"I was six years old when King Nicander came to the island of my birth, demanding tribute and a hostage. I did not know what a hostage was, nor tribute."
Anaxandra is the protagonist and first-person narrator of the story. These are the opening lines of the novel. They effectively serve to situate the basic premise of the story's foundation. Anaxandra is the daughter of a chieftain of a small Greek island. Nicander, on the other hand, is the king Siphnos. What these opening lines establish is that the story that will be told is one of the increasingly powerful people ultimately proving to be powerless pawns set against the much larger forces of history. Nicander will eventually be killed by Menelaus. Even this king of Sparta will ultimately be put at the mercy of Helen of Troy. This quote is foreshadowing one of the overarching themes of the novel: in the end, everybody becomes a hostage to history.
“May your eyeballs be eaten by fish when Zeus holds you underwater!”
In addition to being an example of some of the more entertaining quotes in the novel, this passage also delineates Anaxandra's character. The context here is that Anaxandra has an octopus on her head and is pretending to be Medusa, the mythological figure who had live snakes for hair and could turn any person to stone who dared look directly at her. The context for why Anaxandra is using octopus tentacles to replicate live snakes is that she is trying to save herself from a pirate attack against Siphnos. After six years, she has actually come to enjoy her life with Nicander who took her hostage for the purpose of finding a playmate for his own daughter. This seemingly over-the-top issuance of a curse is done in the name of dramatic effect and it reveals the depths of imagination which will become essential to Anaxandra's survival over the course of tumultuous youth.
“Paris is my destiny. I was not conceived by a god to waste my years with so dull a man as Menelaus. It was the red hair, you know, that made me choose him. I thought a man with a flaming mane would himself be fire. No. Menelaus is merely an ember on the hearth. I have met fire at last. Paris flames. Paris is mine and I am his. I am Helen of Troy.”
This novel is another in the increasingly robust retellings of the mythical story of Helen of Troy. What sets this version apart from so many others is that Helen's story is told from the perspective of another and, in the process, becomes hostage to Anaxandra's version of her history. From the narrator's point of view, Helen is vain, narcissistic, and without empathy.
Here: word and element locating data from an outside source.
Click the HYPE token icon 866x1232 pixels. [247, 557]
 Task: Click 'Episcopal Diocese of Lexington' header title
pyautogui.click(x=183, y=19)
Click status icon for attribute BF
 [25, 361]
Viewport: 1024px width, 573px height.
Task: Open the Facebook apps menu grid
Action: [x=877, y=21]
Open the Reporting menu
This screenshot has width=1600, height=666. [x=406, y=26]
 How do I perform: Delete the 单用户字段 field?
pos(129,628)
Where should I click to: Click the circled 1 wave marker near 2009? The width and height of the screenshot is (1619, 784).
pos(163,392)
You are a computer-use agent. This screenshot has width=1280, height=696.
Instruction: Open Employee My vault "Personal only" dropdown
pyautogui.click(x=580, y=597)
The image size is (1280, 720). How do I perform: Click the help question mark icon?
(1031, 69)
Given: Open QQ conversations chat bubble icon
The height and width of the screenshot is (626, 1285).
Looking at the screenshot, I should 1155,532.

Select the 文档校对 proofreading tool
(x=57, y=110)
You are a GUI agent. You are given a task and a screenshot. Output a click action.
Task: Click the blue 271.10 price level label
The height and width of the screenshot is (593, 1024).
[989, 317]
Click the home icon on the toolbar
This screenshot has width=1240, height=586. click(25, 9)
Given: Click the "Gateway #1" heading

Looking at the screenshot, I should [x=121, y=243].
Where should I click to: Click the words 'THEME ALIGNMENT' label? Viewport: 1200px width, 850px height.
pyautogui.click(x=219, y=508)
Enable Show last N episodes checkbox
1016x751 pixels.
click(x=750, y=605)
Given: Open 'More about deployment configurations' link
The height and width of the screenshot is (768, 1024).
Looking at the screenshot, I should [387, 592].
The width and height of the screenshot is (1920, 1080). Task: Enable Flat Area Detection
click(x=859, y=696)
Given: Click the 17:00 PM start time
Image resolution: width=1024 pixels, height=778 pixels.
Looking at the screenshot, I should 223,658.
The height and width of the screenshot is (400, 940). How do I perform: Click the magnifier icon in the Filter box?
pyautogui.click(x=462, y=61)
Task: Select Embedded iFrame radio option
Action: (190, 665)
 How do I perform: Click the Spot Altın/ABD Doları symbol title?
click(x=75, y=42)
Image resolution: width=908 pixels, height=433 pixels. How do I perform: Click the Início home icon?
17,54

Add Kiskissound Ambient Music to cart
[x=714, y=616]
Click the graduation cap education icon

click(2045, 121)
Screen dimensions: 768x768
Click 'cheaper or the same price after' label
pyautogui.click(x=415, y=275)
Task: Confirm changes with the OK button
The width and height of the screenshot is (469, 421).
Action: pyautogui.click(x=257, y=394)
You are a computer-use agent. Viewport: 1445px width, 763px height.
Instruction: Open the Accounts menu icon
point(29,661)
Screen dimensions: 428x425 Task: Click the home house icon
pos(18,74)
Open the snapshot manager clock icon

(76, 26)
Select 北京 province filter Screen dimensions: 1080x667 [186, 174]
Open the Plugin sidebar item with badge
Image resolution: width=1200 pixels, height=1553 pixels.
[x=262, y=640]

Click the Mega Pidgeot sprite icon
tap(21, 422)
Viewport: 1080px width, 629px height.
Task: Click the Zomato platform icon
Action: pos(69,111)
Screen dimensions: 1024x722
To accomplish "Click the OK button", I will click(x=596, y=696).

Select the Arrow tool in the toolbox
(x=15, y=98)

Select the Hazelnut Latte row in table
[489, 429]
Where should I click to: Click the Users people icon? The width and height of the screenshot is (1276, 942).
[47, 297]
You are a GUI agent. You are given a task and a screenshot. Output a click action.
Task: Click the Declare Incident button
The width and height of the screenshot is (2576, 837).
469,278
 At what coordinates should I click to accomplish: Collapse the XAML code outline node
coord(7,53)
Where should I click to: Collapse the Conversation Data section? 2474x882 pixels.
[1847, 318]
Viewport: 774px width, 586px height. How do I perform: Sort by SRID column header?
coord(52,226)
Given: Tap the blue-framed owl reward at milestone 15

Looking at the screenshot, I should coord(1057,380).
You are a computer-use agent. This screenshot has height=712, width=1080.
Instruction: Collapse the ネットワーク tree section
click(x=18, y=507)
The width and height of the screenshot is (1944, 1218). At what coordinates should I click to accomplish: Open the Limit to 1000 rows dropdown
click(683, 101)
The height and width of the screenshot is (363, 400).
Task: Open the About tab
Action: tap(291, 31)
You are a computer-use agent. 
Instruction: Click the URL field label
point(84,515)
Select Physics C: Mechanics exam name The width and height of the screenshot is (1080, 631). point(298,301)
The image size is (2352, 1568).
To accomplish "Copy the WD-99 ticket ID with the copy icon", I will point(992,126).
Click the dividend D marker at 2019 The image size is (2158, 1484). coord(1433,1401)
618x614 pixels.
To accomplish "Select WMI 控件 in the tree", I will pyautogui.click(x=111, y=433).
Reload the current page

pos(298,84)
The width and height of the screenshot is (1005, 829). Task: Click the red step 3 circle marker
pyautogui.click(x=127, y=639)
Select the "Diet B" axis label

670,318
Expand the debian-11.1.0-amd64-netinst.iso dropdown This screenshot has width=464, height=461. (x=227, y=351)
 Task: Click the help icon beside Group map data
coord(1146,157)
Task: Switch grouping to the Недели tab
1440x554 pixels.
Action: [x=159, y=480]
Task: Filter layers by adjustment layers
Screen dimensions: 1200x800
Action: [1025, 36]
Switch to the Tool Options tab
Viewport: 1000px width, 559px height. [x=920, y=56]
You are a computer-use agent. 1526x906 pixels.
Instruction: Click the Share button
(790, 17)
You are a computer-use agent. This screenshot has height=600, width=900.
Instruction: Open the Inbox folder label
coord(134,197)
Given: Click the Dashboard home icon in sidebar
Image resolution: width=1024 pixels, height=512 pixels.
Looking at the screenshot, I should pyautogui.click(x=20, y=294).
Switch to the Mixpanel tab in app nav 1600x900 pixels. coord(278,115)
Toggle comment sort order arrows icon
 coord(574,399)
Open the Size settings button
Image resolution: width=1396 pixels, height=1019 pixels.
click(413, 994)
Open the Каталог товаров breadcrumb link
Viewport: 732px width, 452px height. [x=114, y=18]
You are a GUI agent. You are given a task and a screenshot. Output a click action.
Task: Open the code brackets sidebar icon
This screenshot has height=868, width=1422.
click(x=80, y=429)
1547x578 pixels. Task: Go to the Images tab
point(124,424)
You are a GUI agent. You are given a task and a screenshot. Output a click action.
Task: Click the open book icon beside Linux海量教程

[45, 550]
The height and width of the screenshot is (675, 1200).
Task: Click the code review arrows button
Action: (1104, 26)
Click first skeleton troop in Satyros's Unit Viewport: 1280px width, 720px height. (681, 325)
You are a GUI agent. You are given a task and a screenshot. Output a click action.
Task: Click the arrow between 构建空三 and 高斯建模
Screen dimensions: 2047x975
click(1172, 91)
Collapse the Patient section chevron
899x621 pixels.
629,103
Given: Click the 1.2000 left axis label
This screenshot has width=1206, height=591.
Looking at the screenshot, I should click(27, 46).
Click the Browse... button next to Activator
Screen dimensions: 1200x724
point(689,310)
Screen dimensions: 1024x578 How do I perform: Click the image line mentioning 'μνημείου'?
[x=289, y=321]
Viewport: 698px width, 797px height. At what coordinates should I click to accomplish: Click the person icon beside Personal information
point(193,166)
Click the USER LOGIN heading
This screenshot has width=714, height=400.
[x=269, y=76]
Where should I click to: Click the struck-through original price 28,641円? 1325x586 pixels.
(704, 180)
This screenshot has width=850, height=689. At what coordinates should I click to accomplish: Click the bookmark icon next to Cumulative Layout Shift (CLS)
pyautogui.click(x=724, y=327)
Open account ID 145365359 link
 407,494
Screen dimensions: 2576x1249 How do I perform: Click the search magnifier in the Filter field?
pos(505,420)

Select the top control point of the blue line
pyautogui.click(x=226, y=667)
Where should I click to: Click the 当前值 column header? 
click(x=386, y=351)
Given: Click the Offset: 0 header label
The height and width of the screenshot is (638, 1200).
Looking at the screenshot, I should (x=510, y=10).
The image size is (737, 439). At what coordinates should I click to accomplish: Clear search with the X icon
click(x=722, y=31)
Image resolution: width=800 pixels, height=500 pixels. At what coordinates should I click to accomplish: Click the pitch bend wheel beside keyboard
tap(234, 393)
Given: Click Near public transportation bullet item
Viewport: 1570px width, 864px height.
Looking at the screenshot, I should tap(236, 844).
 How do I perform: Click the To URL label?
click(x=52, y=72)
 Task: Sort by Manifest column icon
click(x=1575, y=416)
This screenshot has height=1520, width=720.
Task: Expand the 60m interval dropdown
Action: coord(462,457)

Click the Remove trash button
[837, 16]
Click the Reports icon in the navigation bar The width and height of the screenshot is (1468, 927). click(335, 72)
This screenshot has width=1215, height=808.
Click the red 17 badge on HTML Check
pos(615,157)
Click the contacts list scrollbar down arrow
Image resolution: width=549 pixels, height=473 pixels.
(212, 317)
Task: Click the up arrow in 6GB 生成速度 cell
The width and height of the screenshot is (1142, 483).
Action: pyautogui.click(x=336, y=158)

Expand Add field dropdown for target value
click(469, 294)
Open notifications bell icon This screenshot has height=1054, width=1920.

The context of this little speech is the shockingly rapid transition of Helen from her "housewifely demeanor" to a lusty enjoyment of the chaos and violence which her great beauty has stimulated. The reference to Menelaus and the final expression in this quote is a callback to an earlier scene in which a dying soldier curses her by addressing her as "Helen of Sparta" with a final breath. At that moment, Helen proudly accepts her destiny as a Trojan after being taken hostage while a Spartan. It is Paris who first addresses her as Helen of Troy.